Se espera que el Senado vote este lunes tanto el proyecto que crea la Pensión Garantizada Universal (PGU) como su sistema de financiamiento. Esto último fue tramitado tanto en general como particular este jueves en la Comisión de Hacienda, faltando un par de indicaciones referentes al impuesto al lujo antes de la votación en Sala.
Con la PGU, el Gobierno busca reemplazar la actual Pensión Básica Solidaria y ampliar el monto de $176 mil a $185 mil, además de ampliar el beneficio al 90% del Registro Social de Hogares para las personas mayores de 65 años, con pagos decrecientes entre el 80% y el 90% del rango.
Para costear el beneficio, el Ejecutivo presentó una serie de modificaciones tributarias que generaron críticas en la oposición y de algunos expertos -como el Consejo Fiscal Autónomo-, donde advirtieron problemas de financiamiento a largo plazo.
Por ello, La Moneda presentó seis enmiendas adicionales para lograr aumentar la recaudación de 0,35 a 0,67 puntos del PIB.
Las modificaciones consisten en gravar a las patentes mineras, disminuir el crédito por compras de activo fijo, tributar los excedentes de libre disposición, eliminar la exención tributaria a los contratos de leasing, aumentar la sobretasa al impuesto territorial y establecer un impuesto anual a los bienes de lujos.
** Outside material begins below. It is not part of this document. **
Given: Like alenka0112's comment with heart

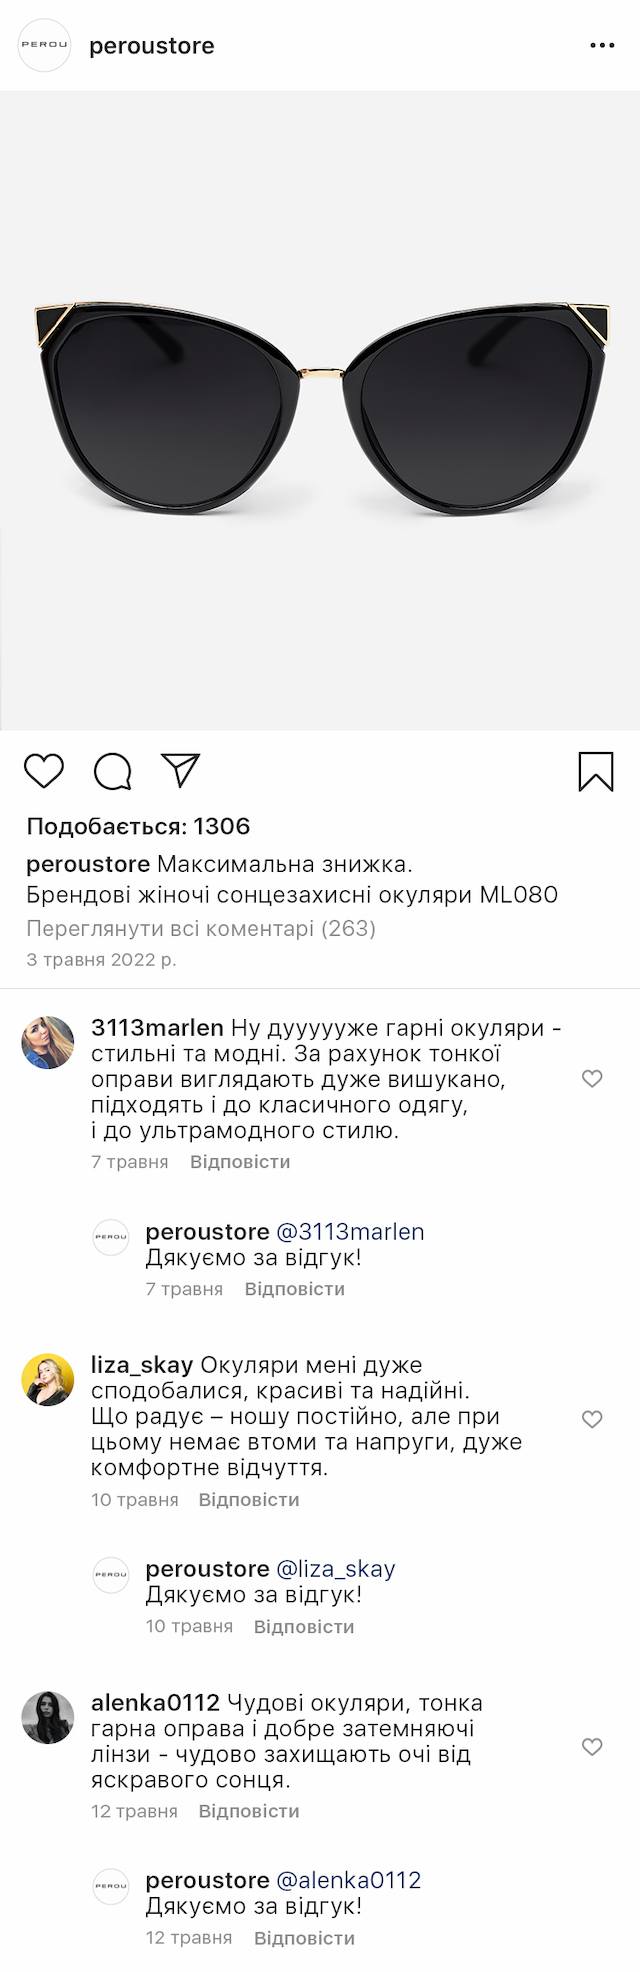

El senador Ricardo Lagos Weber (PPD) indicó que “se hizo un trabajo muy importante, logrando acortar las diferencias y se establecieron impuestos nuevos y se eliminaron algunas exenciones tributarias que eran un beneficio para algunos sectores.
Lagos Weber resaltó que se incluyeron “tasas a propiedades sobre los $1.000 millones, que no es usual en Chile, pero ellos van a pagar más contribuciones. Y al mismo tiempo se establecieron, por ejemplo, impuestos a ciertos bienes de lujo, como autos sobre $40-$45 millones, como yates, aviones de uso privado”.